[Opening INFORMATION GIVEN section]

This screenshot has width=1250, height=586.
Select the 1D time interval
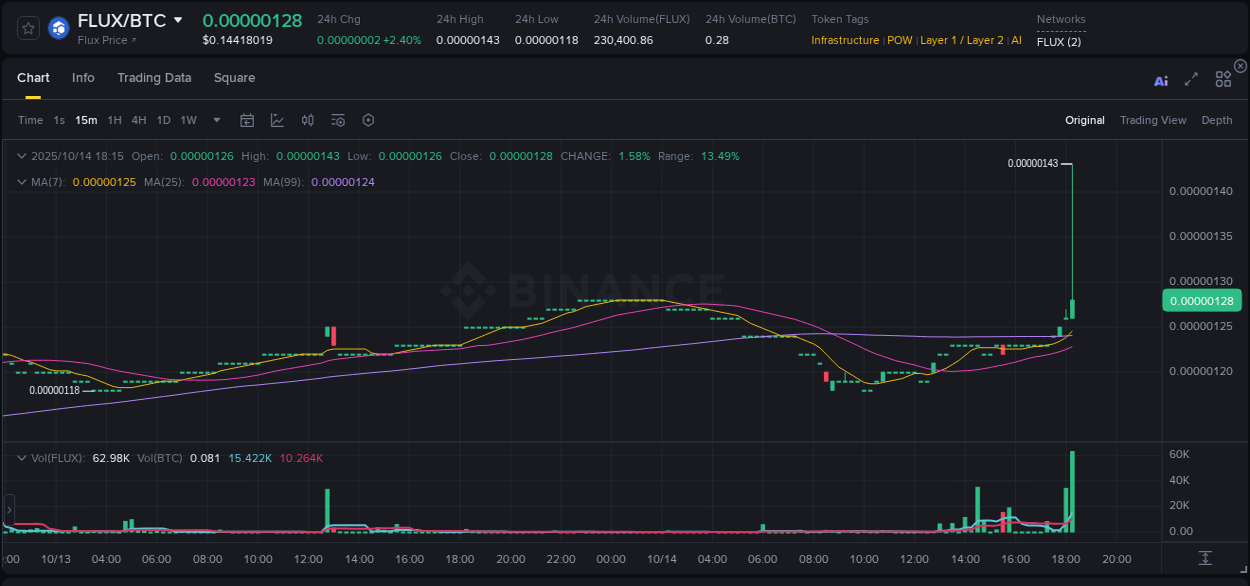click(163, 120)
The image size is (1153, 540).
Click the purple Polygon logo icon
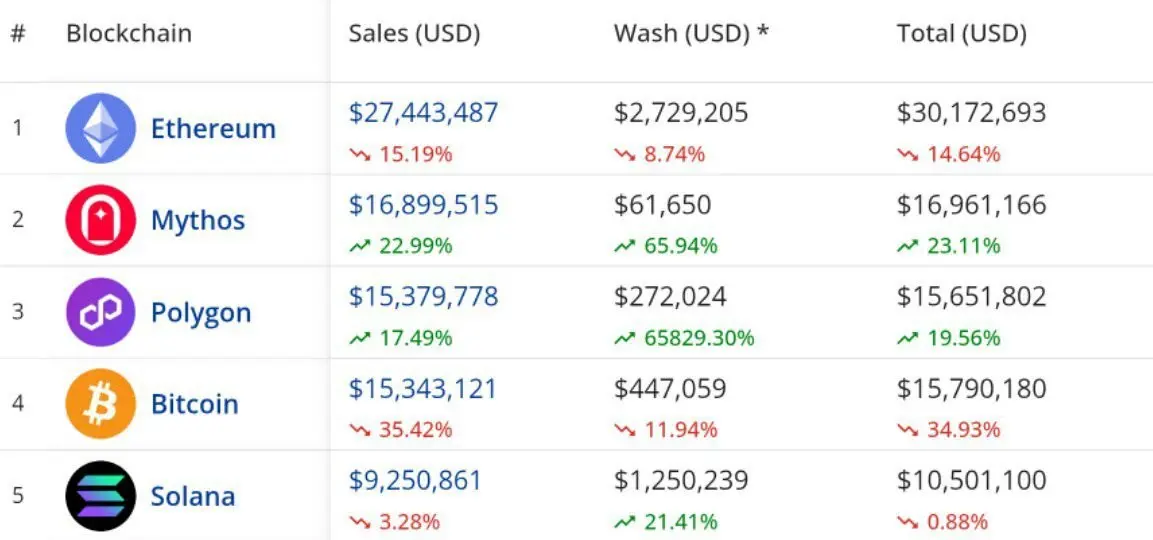(x=101, y=312)
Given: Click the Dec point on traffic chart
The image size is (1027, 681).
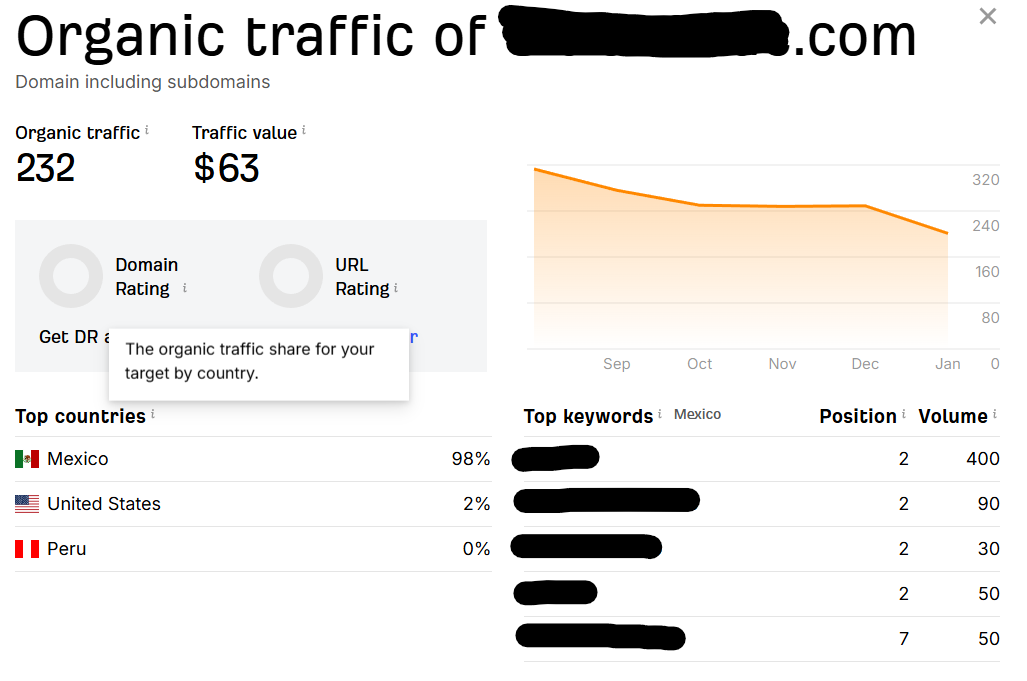Looking at the screenshot, I should pos(865,206).
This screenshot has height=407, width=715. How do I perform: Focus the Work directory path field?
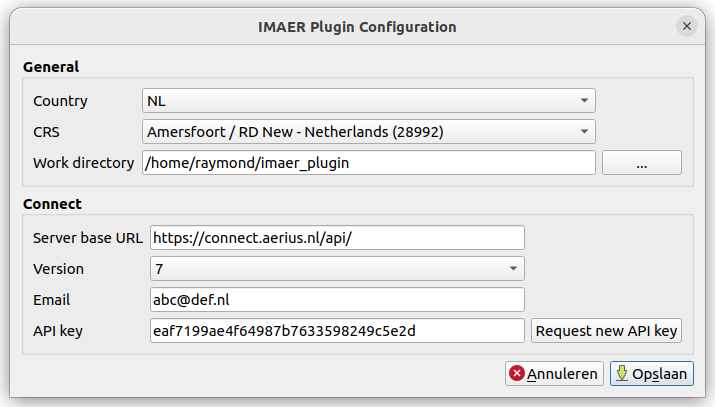(368, 163)
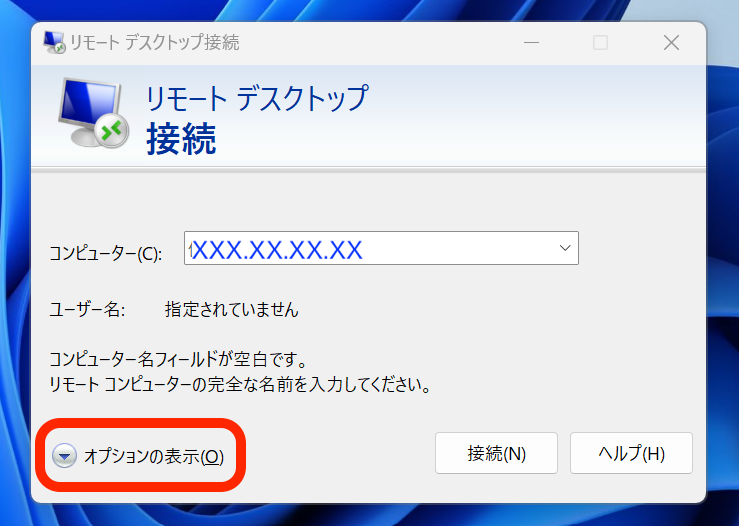
Task: Click the blue desktop wallpaper outside the dialog
Action: pos(722,300)
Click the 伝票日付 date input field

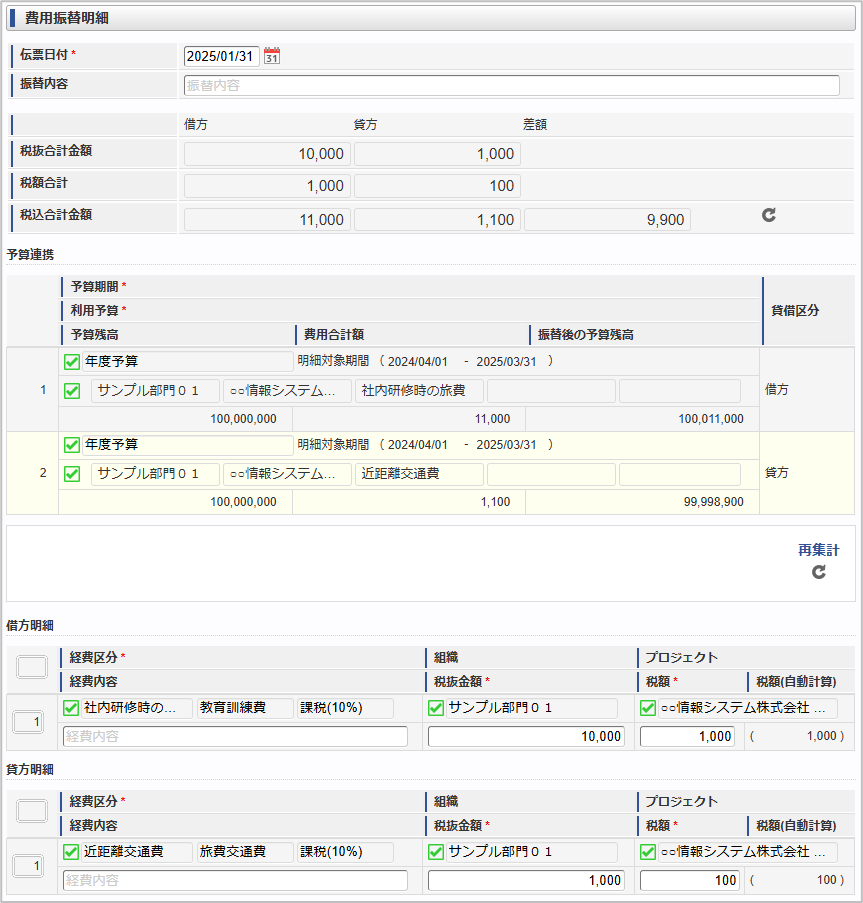click(x=221, y=56)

[Closing INFORMATION GIVEN section]

- YOUR INSTRUCTIONS -
Output a verbatim copy of the entries and skip the pictures.

- EXPECTED ANSWER -
This screenshot has width=1250, height=586.
Select the 1D time interval
click(163, 120)
The image size is (1153, 540).
Click the purple Polygon logo icon
(x=101, y=312)
Given: Click the Dec point on traffic chart
The image size is (1027, 681).
Looking at the screenshot, I should pos(865,206).
This screenshot has height=407, width=715. How do I perform: Focus the Work directory path field?
(368, 163)
Task: Click the blue desktop wallpaper outside the dialog
Action: pos(722,300)
Click the 伝票日付 date input field

click(x=221, y=56)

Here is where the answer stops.